Reading aloud to youngsters is another way to bring them to books. This past week, the twins and I have read Roald Dahl’s James and the Giant Peach, a book new to them. James and the Giant Peach makes a great read-aloud story. The reason is simple: Dahl knows precisely when to end a chapter, leaving readers in suspense and driving them toward the next chapter.
In James and the Giant Peach we meet James Henry Trotter, an orphan placed in the care of two wicked aunts, Aunt Spiker and Aunt Sponge. One day an old man gives James a paper bag filled with “thousands of tiny green things.” James accidentally drops the bag, the green things wiggle their way into the earth, and the boy falls into despair.
But then a peach on the garden tree begins growing ... and growing ... and growing. Soon James is aboard the peach, along with an assortment of giant insects: an earthworm, a glowworm, a centipede, a grasshopper, and a ladybug. Their adventures together commence when the enormous peach begins rolling downhill and drops into the ocean, crushing Aunts Spiker and Sponge in the process.
David Allmond’s Skellig was new to me. I checked it out of the library after reading Nick Hornsby’s review in Ten Years in a Tub. As promised by Hornsby, Skellig brings readers great gifts: fine writing, a fast-paced plot, and wonderful characters.
Michael and his family move to a new house, but the illness of his newborn sister saps the strength of the family. She appears to be dying and spends much of the book in the hospital. Michael knows his parents love him, but feels abandoned in this new location. He has his friends from school, but they are now far across town.
Then in the old broken-down garage behind the house he finds a creature, Skellig, a being who first appears to be an old man, then metamorphoses into a young man, then into a bird or angel. While cares for this creature, Michael meets his neighbor Mina, a homeschooler wise in mythology and the ways of nature. As they nurse Skellig back to health, the two young people find themselves drawn into a close friendship. In this enchanting story, Allmond reminds us of the mysteries behind the world in which we live, mysteries of the heart and mind.
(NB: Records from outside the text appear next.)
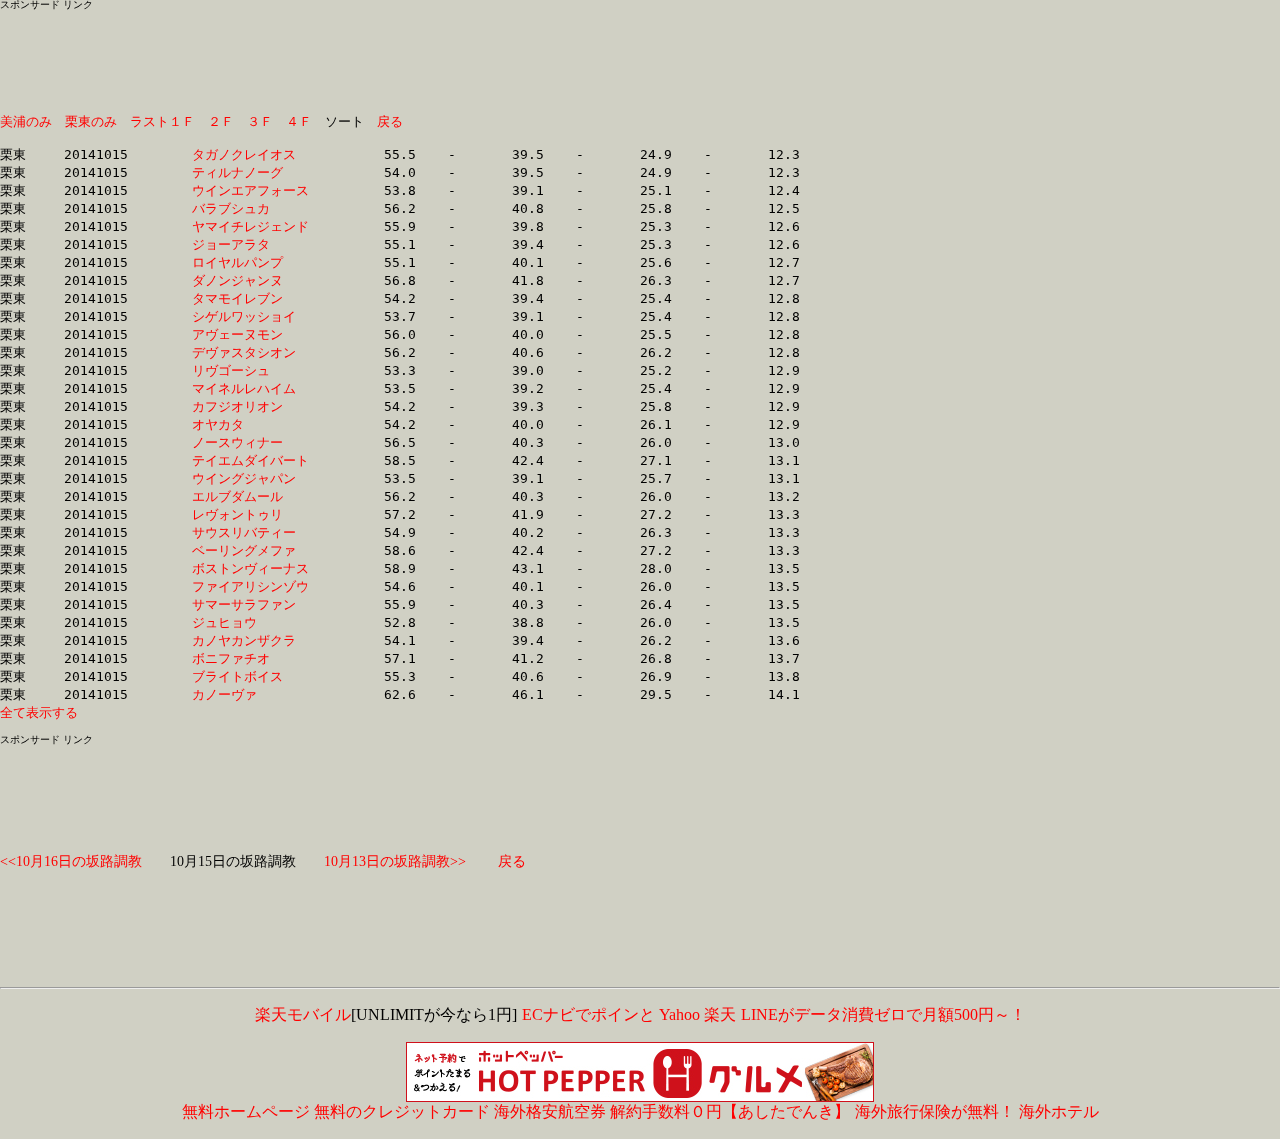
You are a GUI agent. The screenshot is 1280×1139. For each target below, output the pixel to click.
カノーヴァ (250, 694)
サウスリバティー (250, 532)
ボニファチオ (250, 658)
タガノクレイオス (250, 154)
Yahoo (679, 1014)
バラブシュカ (250, 208)
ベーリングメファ (250, 550)
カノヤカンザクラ (250, 640)
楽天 (720, 1014)
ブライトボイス (250, 676)
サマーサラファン (250, 604)
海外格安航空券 (550, 1111)
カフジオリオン (250, 406)
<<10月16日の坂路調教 (71, 861)
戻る (390, 121)
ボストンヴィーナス (250, 568)
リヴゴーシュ (250, 370)
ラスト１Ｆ (162, 121)
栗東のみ (91, 121)
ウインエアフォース (250, 190)
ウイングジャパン (250, 478)
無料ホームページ (246, 1111)
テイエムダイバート (250, 460)
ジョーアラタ (250, 244)
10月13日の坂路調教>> (395, 861)
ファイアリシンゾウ (250, 586)
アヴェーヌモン (250, 334)
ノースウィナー (250, 442)
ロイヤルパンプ (250, 262)
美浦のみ (26, 121)
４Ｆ (299, 121)
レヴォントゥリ (250, 514)
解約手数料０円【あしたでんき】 (730, 1111)
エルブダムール (250, 496)
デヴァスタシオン (250, 352)
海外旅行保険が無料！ (935, 1111)
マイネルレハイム (250, 388)
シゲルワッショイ (250, 316)
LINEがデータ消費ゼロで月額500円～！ (883, 1014)
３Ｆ (260, 121)
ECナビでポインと (588, 1014)
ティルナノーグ (250, 172)
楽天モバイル (303, 1014)
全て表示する (39, 712)
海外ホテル (1059, 1111)
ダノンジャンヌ (250, 280)
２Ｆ (221, 121)
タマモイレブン (250, 298)
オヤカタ (250, 424)
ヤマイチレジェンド (250, 226)
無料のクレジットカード (402, 1111)
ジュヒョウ (250, 622)
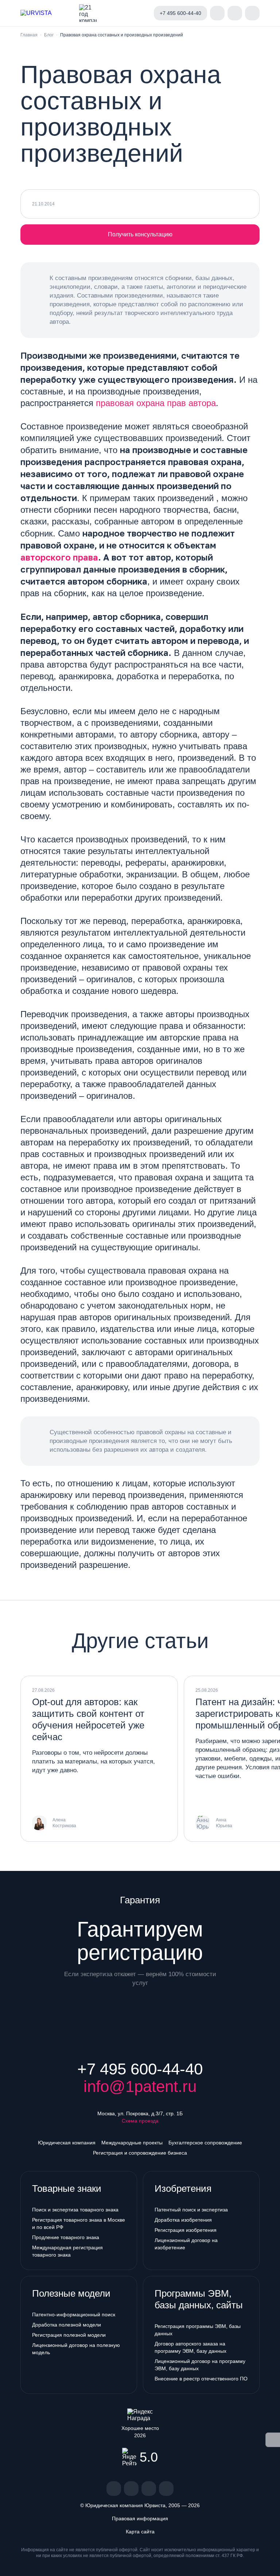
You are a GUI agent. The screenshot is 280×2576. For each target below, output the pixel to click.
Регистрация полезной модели (69, 2335)
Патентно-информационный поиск (73, 2314)
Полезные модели (71, 2293)
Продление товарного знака (65, 2237)
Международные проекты (132, 2143)
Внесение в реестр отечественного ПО (201, 2379)
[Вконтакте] (113, 2488)
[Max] (166, 2488)
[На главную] (47, 13)
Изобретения (183, 2188)
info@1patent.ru (140, 2086)
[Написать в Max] (142, 13)
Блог (49, 35)
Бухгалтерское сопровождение (205, 2143)
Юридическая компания (67, 2143)
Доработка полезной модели (66, 2325)
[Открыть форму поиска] (235, 13)
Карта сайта (140, 2531)
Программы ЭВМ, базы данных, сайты (199, 2299)
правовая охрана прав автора (156, 403)
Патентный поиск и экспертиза (191, 2210)
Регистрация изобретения (186, 2230)
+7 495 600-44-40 (140, 2069)
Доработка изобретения (183, 2220)
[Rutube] (148, 2488)
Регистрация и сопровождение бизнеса (140, 2153)
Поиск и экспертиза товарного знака (75, 2210)
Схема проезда (140, 2121)
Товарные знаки (66, 2188)
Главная (29, 35)
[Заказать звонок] (217, 13)
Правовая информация (140, 2518)
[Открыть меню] (252, 13)
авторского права (59, 557)
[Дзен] (131, 2488)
Cammie McGovern’s Just My Luck (Harper, 2016, $16.99, 230 pages) gives us fourth-grader Benny Barrows, whose father’s brain aneurysm and consequent incapacity have thrown the family into a hard place. Inept at bike riding and sports, and with his best friend having moved away, Benny struggles in school and at home. He tries to follow his mom’s theory that when bad things happen, you should try to help other people, but Benny can’t quite figure out to help people in need. Or so he believes.
I’m halfway through with Just My Luck, which I picked from a library shelf last week knowing nothing of the book or the author. It’s a book about an outsider, a boy with a good heart trying to find his way in adverse circumstances. The story is real and warm, and a true pleasure.
The boys with the light sabers are gone, the pregnant mom with the patient face has moved with her toddlers and a friend into the activities room, the twins are busy at a crafts station featuring glue, paper, scissors, and more crayons, and I am finished writing and ready for a cup of coffee.